The heaviest damage from earthquakes usually occurs near the point of rupture. But ground shaking can affect even high-rise buildings far away because low-frequency seismic waves travel great distances. Such waves are amplified in areas where the soil is soft. 

Whether building vibrations from earthquake shaking lead to structural damage depends on various factors besides ground motion, including the strength of the building and its ductility capacity (how much it can bend or be deformed before it breaks).

A concrete structure, for example, is inherently brittle and susceptible to breaking under heavy ground agitation. Steel bars or other reinforcements in the walls, roofs and floors can make it more ductile under stress.

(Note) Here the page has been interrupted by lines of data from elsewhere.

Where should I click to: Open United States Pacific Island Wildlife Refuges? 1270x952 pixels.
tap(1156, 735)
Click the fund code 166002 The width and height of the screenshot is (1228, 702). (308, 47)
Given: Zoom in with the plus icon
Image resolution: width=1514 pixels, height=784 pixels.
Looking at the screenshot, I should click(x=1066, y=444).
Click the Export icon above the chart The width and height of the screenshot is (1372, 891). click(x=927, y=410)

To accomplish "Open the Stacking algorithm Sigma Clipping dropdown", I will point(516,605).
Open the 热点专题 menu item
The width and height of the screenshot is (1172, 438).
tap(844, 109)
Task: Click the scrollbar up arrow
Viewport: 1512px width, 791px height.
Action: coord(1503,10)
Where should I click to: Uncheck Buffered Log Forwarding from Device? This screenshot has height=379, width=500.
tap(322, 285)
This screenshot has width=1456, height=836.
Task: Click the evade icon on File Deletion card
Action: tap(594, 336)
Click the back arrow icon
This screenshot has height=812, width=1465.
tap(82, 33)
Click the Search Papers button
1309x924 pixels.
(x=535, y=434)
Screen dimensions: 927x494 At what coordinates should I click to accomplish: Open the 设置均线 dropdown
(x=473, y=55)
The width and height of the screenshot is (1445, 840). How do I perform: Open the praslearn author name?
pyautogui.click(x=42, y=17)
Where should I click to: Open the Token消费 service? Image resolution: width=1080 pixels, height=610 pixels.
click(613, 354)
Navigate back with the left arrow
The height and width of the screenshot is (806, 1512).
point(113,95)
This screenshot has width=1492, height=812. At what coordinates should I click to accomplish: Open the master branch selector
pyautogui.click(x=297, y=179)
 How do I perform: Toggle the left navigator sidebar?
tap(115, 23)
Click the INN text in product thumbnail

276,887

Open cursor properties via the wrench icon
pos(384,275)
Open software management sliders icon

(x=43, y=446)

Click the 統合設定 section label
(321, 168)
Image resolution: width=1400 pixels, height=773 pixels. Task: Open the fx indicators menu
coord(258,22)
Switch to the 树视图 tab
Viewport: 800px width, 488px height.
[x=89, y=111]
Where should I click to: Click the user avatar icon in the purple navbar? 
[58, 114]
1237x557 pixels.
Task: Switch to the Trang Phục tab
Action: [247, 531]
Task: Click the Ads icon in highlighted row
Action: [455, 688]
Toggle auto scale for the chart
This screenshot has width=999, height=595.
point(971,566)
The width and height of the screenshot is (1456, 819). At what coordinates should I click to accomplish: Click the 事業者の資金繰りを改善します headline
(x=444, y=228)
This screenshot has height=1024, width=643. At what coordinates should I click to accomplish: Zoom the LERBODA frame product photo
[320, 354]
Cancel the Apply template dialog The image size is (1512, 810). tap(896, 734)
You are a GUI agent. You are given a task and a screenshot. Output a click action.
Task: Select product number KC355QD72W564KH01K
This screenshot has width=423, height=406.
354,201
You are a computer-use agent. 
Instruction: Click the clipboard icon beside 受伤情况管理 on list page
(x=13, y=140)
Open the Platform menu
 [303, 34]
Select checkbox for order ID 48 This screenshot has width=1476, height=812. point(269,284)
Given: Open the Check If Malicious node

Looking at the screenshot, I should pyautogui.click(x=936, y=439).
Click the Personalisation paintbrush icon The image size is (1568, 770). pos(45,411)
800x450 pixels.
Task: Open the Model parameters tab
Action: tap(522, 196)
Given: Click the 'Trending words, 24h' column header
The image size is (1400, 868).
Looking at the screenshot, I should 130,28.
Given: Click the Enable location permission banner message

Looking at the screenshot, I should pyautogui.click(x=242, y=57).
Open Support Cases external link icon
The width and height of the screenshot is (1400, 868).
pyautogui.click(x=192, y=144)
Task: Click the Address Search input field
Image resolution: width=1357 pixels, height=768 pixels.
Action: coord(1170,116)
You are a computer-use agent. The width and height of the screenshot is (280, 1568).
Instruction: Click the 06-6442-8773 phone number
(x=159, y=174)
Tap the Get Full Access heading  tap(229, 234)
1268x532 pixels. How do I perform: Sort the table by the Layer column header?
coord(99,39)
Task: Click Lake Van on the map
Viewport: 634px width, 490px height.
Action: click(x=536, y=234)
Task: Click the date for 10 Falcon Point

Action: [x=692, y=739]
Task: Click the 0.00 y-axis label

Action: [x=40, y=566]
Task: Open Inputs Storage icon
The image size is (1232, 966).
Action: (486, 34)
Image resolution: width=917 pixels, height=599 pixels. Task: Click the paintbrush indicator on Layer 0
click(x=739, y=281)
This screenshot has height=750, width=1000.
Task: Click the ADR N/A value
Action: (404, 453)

“Building codes in Singapore and KL were largely adopted from the British standards, which do not have provisions for seismic-resistant design,” says Prof Megawati. Singapore is moving toward the adoption of more stringent Eurocode standards, he notes. But it’s likely that much of the cities’ existing building stock lacks the kind of construction details that increase seismic protection.

As such, tall buildings in the two capital cities are “relatively brittle,” and “it is crucial to investigate their performance” under the kind of sustained ground shaking that would occur in a powerful Sumatran quake, the researchers conclude in their published report.

They call for engineering analyses to determine the performance of medium- and high-rise buildings in Singapopre and Kuala Lumpur under the scenario conditions. Approaches include direct monitoring of individual buildings, lab tests of structural elements and computer-based structural modelling.

The findings can help cities plan mitigation strategies such as retrofitting buildings in vulnerable areas to make them more earthquake-resilient.